[Paper] | [Project Page] | [Demo Video]
If you use this code for your research, please cite:
Learning to Detect Every Thing in an Open World.
Kuniaki Saito, Ping Hu, Trevor Darrell, Kate Saenko. In Arxiv 2021. [Bibtex]
[2022/02/20] We find a bug in evaluation code and are rewriting the paper. Please contact the authors if you plan to cite our papers.
[2022/03/11] We fixed the bug in ldet/evaluation/coco_evaluation.py. The pascal class id was not indexed correctly.

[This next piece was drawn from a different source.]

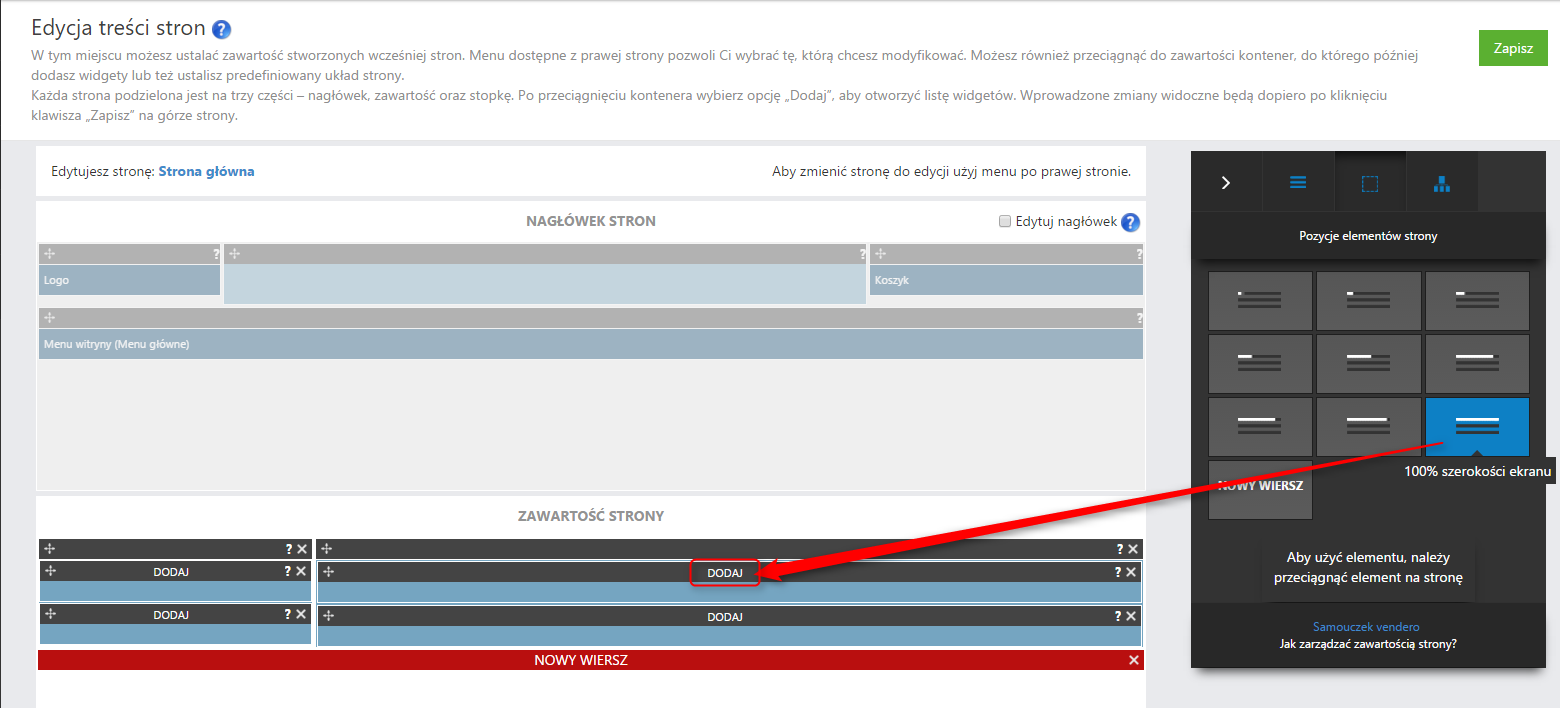1560x708 pixels.
Task: Select the first layout tile in top row
Action: [1260, 301]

We will further update the repo following our updated paper.
[2022/04/11] Updated the evaluation code following new paper.
Requirements
Build LDET
conda
to create a new environment.
conda create --name ldet
conda activate ldet
conda install pytorch torchvision torchaudio cudatoolkit=11.3 -c pytorch
Currently, the codebase is compatible with Detectron2 v0.6. Example for PyTorch v1.10.0 and CUDA v11.3:
python -m pip install detectron2 -f \
https://dl.fbaipublicfiles.com/detectron2/wheels/cu113/torch1.10/index.html
python3 -m pip install -r requirements.txt
We provide evaluation on COCO, UVO, and Mapillary (v2.0) in this repository:
COCO. Trained on train split, evaluated on validation split. Download the COCO dataset following the instruction of detectron2.
UVO. We downloaded uvo_videos_sparse.zip and evaluated on the videos. Follow their instructions to split videos into frames. The json file split used for evaluation is available in Dropbox Link Update the line in builtin.py.

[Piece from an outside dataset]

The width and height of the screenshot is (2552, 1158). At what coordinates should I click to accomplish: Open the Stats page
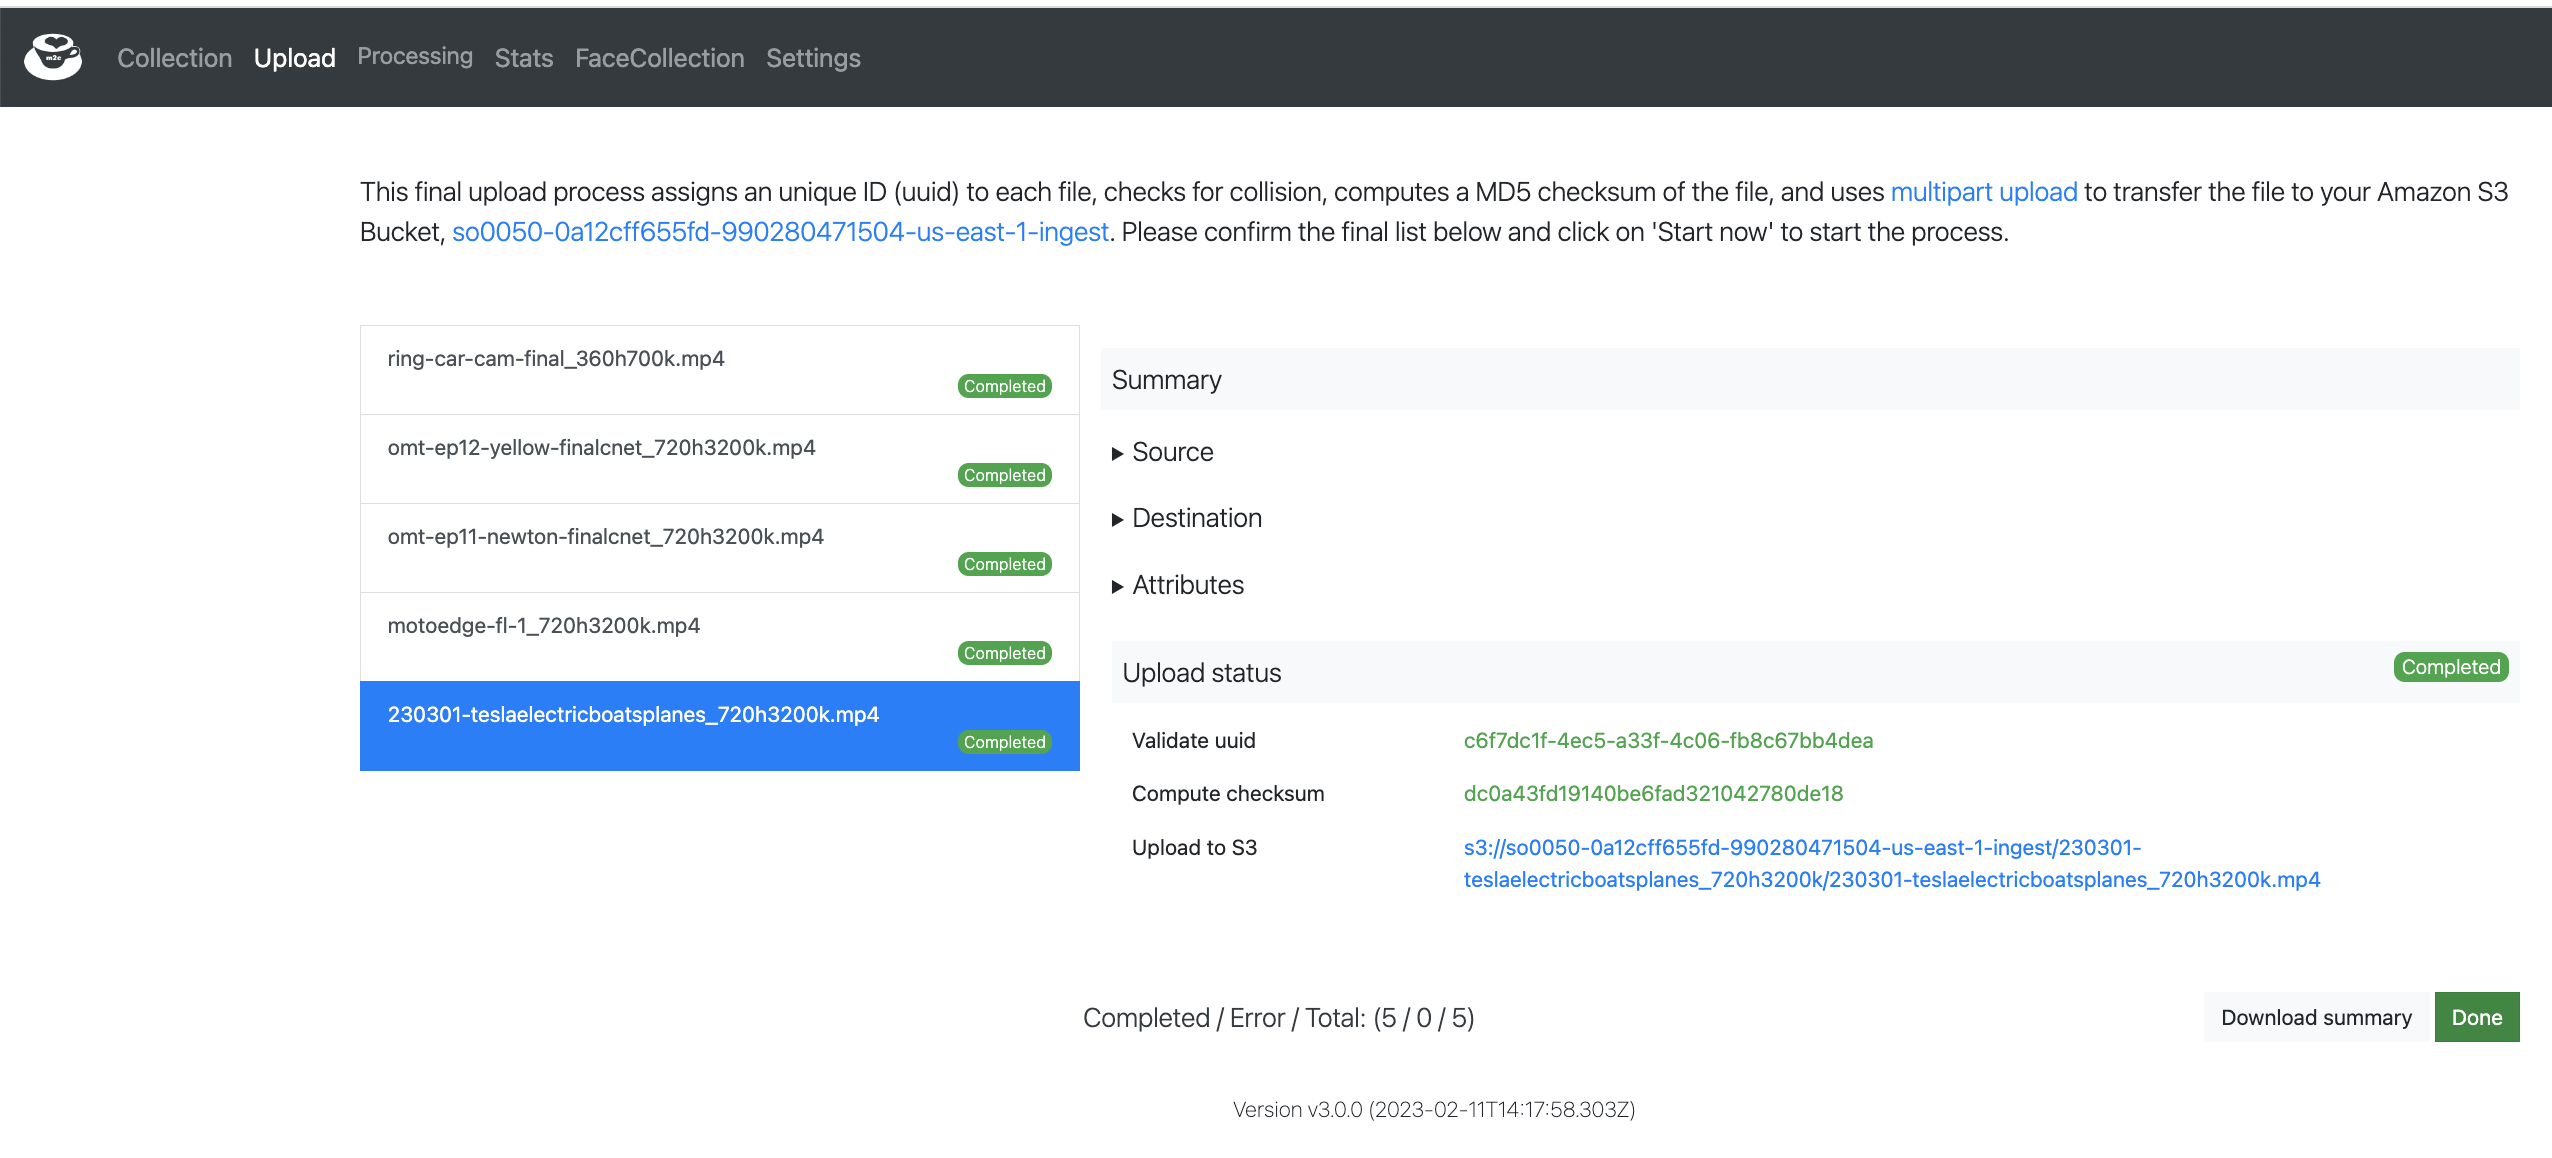point(523,58)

E.g., the data structure of UVO dataset is as follows:
uvo_frames_sparse/video1/0.png
uvo_frames_sparse/video1/1.png
.
.
.
uvo_frames_sparse/video2/0.png
.
Cityscapes. Follow detectron2's instruction. Update the line in builtin.py.

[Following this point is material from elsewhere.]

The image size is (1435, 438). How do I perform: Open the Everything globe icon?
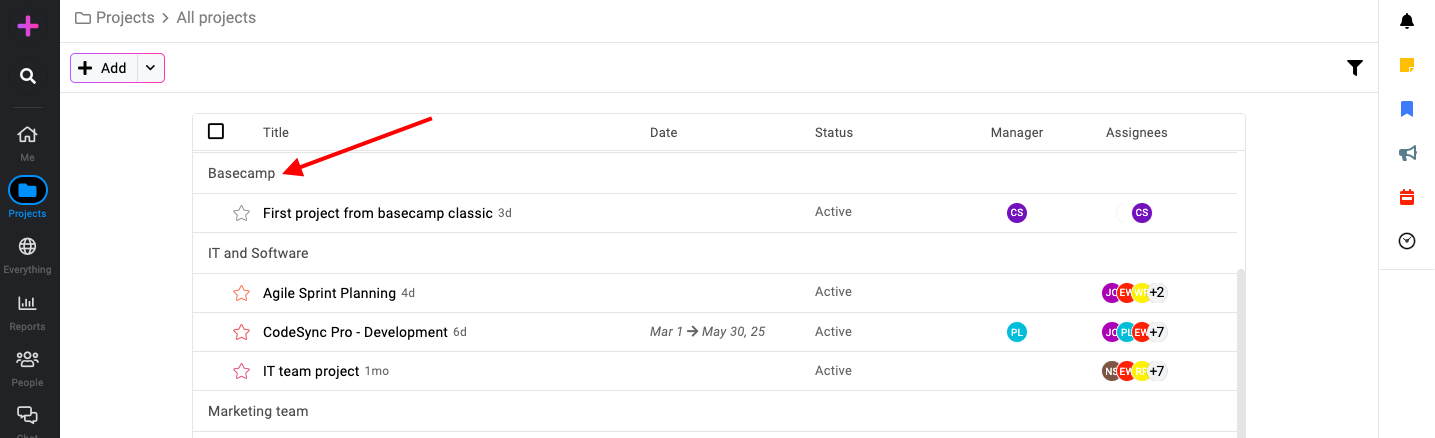(x=28, y=247)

Mapillary. Update the line in builtin.py.
Obj365. We used validation set. We pick 5000 images for evaluation. The json is available here. Please rewrite the path of the lists following your environment.
The trained weights are available from link attached with model.
Method | Training Dataset | Evaluation Dataset | box AP |
box AR |
seg AP |
seg AR |
Link |
---|---|---|---|---|---|---|---|
Mask RCNN | VOC-COCO | Non-VOC | 1.5 | 10.9 | 0.7 | 9.1 | model | config |
Mask RCNNS | VOC-COCO | Non-VOC | 3.4 | 18.0 | 2.2 | 15.8 | model | config |
LDET | VOC-COCO | Non-VOC | 5.0 | 30.8 | 4.7 | 27.4 | model | config |
Mask RCNNS | COCO | UVO | 25.3 | 42.3 | 20.6 | 35.9 | model | config |
LDET | COCO | UVO | 25.8 | 47.5 | 21.9 | 40.7 | model | config |
To train a model, run
## Training on VOC-COCO
sh tools/run_train.sh configs/VOC-COCO/voc_coco_mask_rcnn_R_50_FPN.yaml save_dir
## Training on COCO
sh tools/run_train.sh configs/COCO/mask_rcnn_R_50_FPN.yaml save_dir
## Training on Cityscapes
sh tools/run_train.sh configs/Cityscapes/mask_rcnn_R_50_FPN.yaml save_dir
Note that the training will produce two directories, i.e., one for normal models and the other for exponential moving averaged models. We used the latter for evaluation.
To evaluate the trained models, run
## Test on Non-VOC-COCO
sh tools/run_test.sh configs/VOC-COCO/voc_coco_mask_rcnn_R_50_FPN.yaml weight_to_eval
## Test on UVO, Obj365
sh tools/run_test.sh configs/COCO/mask_rcnn_R_50_FPN.yaml weight_to_eval
## Test on Mapillary
sh tools/run_test.sh configs/Cityscapes/mask_rcnn_R_50_FPN.yaml weight_to_eval
The above script will show two results: agnostic mode and classwise mode. The agnostic mode regards all instances as a single class while classwise mode makes distinction on different classes. To consider class imbalance, we report AR in classwise mode in our paper while reporting AP in agnostic mode. Note that the above script computes performance on novel classes. To get performance on all classes, please disable the flag of exclude_known.